Beneath the leather of his breeches, hidden away, was his manhood, and against the cloth, she was expected to press her lips sufficiently for him to feel the pressure of her devotional kiss. If her mother performed this symbolic act, she had only ever done it in the privacy of their bedchamber. Juliet was suffering the humiliation of doing so before those who had only ever known her to be a lady of rank and deportment. “It won’t bite,” he said softly. “You might think me severe, young lady, but this is nothing to what your real husband will expect from you. The duke will gift you pretty dresses and puppy dogs for your entertainment, but daily, you will be his, and mark my words, he is not a soft-hearted man.” The warning was delivered without malice, but soberly, and it galvanised her into making some kind of response. How far she was prepared to go with it, she wasn’t sure. Maybe she might slip to one side and kiss his thigh. Would anyone notice from where they stood that she hadn’t performed the complete act? But would he force his hand upon her and insist on the correct homage? It was as she leaned toward him that he touched the top of his head and ceased her movement with a steady hand.

Her pulse quickened. Was he about to force her to comply with a roughness that would humiliate her further? He spoke with the same calm tone. “I’d prefer you didn’t smudge the rouge on your precious lips. A willingness is sufficient for now. I will save you any further discomfort, and that of your household too, since they are not familiar with the duke’s expectations being so publicly displayed.” She spluttered an exhale, a muted cry of both anger and relief. Regardless of the intervention and the reprieve it had brought her, she still felt thoroughly degraded by being on her knees before a stranger. If he considered the intervention a suitable compromise, it arrived too late; he had taken advantage of the situation and offered her no apology for what he either considered a lesson in deportment or a test of her obedience. Probably both. She began to rise and he held out a hand to help her.
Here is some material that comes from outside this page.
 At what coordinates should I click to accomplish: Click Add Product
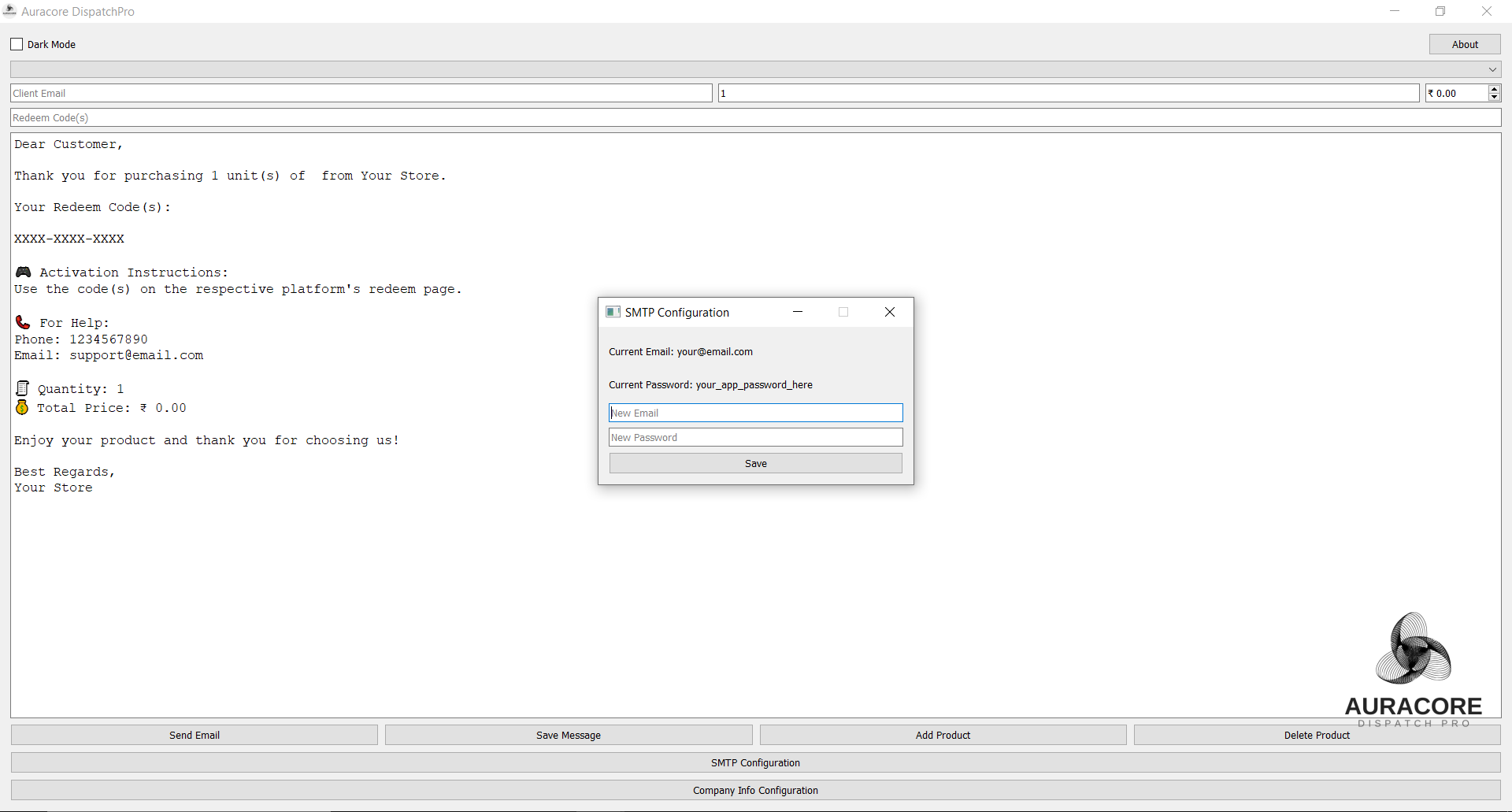point(942,735)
She ignored it. “There,” she said through gritted teeth. “You’ve made your point. You’re in charge, and I’m to do as I’m told. This nonsense of husband and wife will not apply when we speak in private. I am your mistress.” “Indeed, you are. But I shall enjoy pretending to be your husband.” He left her to mount to her horse with the aid of one of the household servants. Her mother waved goodbye from the gatehouse.

If she was sad to see her only daughter go, the tears weren’t showing on her face, but hidden away from sight. Juliet, still flushed from the shameful encounter with the captain, couldn’t look at her. For though her mother had been kindly to her as a child, she hadn’t prepared her sufficiently for this new life as a wife. Whether Lady Lomarda had done so to protect Juliet, or because she felt it wasn’t her duty to speak of such things, Juliet hadn’t been given the opportunity to ask. She wished she was marrying a lord from another country, one where the old practices had been abolished. Fate was not on her side; the further south they travelled, the more likely she would have to submit to more unsavoury traditions.